Time for a busman's holiday. Always a good excuse to suss out the local landscape for Glenloy guests. So, we had a couple of day off last week and amongst other things we went in search of beavers. We have been following the progress of the Scottish beaver re-introduction trial avidly, since the idea was first mooted over 10 years ago. At that time, before SNH got cold feet about the whole thing, the beavers were supposed to be on their way and I was duped into adopting one of the supposed immigrants as a Valentine's Day gift (remember that scheme SWT?). To cut a long story short said beavers did not appear and we had to go to Norway to see some instead. So as beavers have now finally been re-introduced into Knapdale (in May of this year), we thought that it was high time we went to pay our respects. They have had time to settle in a bit, and better to go before they are all shot or poisoned. We only had time for a day trip, so were not really confident of seeing the beasts themselves, but were interested in seeing the habitat into which they had been released and seeing the release sites for ourselves. These proved to be remarkably accessible.

We first visited the most easterly of the three release lochs,  and were able to carefully access the loch side without too much of a problem. We were delighted to find a chewed ash tree stump and partly submerged knawed branches in the water at the edge of the loch. Plenty of club-rush fringing this particular loch, and pretty well wooded all around with mixed deciduous wood, mainly birch, and conifer plantations. Lots of dragonflies around the forest paths as well – Common Hawkers and Common Darters. All the woodland hereabouts also appeared to be full of crossbills. We also found several cone-shaped scats full of compacted granular vegetable material, about the size of a large pine cone. The guide books suggest that these are not beaver droppings, but not sure what they were – not pine marten or deer – possibly badger?? This loch was accessed from the Crinan canal – a beautiful walk along
the Add estuary, enlivened each way by an osprey that had not yet left,
but was still busy fishing.

The second stop was at Barnsluagan Interpretation Centre. Pleased to see an information board about the trial, together with a short exhibition (complete with model beaver and beaver fur to paw), and a sightings board. Apparantly there has been good activity late evenings and early mornings. As it was still only late afternoon we took the Caledonian woodland trail. Another beautiful mixed woodland walk through strange landscape of ridges and troughs, with good distant views of the second release sight. Careful scanning revealed a glimpse of a large something turning in the water and then disappearing – was this the elusive beaver? Lots of evidence of squirrels on the track, and flocks of young crossbill, feeding in alder. This, together with the fact that the cross on the bills was poorly developed threw us for a while.

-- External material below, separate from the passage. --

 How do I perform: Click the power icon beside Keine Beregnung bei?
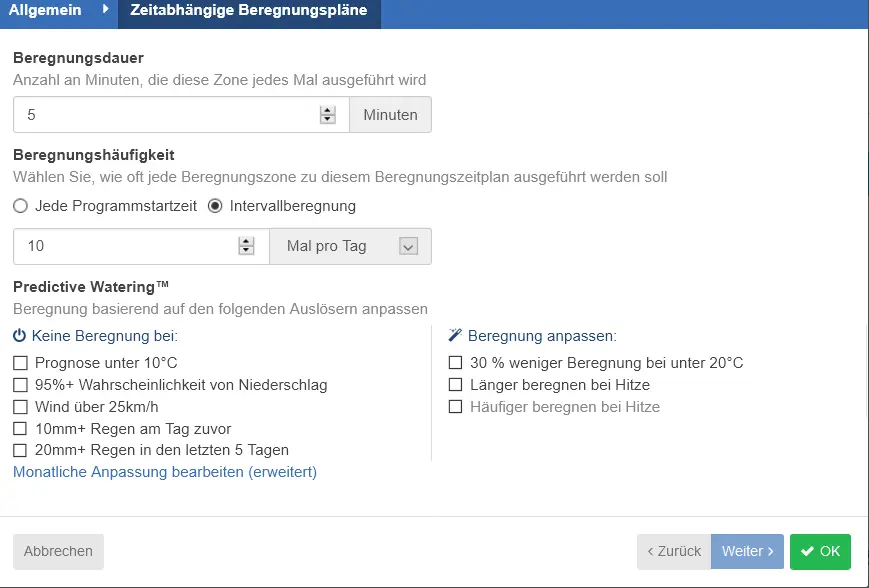pyautogui.click(x=20, y=336)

Sadly, the beaver trail itself around the largest of the release lochs, Loch Coille-Bharr, was closed, ostensibly due to flooding. We did sneak a peek from the car park, and a also a clearer view from the small jetty – lovely still loch fringed with trees and reeds and plenty of fish jumpiong (not all been eaten yet, then!). No sign of beaver, but looked tempting for another look on another, more leisurely evening.

Most dramatic sighting of the day – a free-flying Scarlet Macaw, perched on a fence by the side of the road in Crinan. A magnificent bird, completely catching us by surprise. A great day out.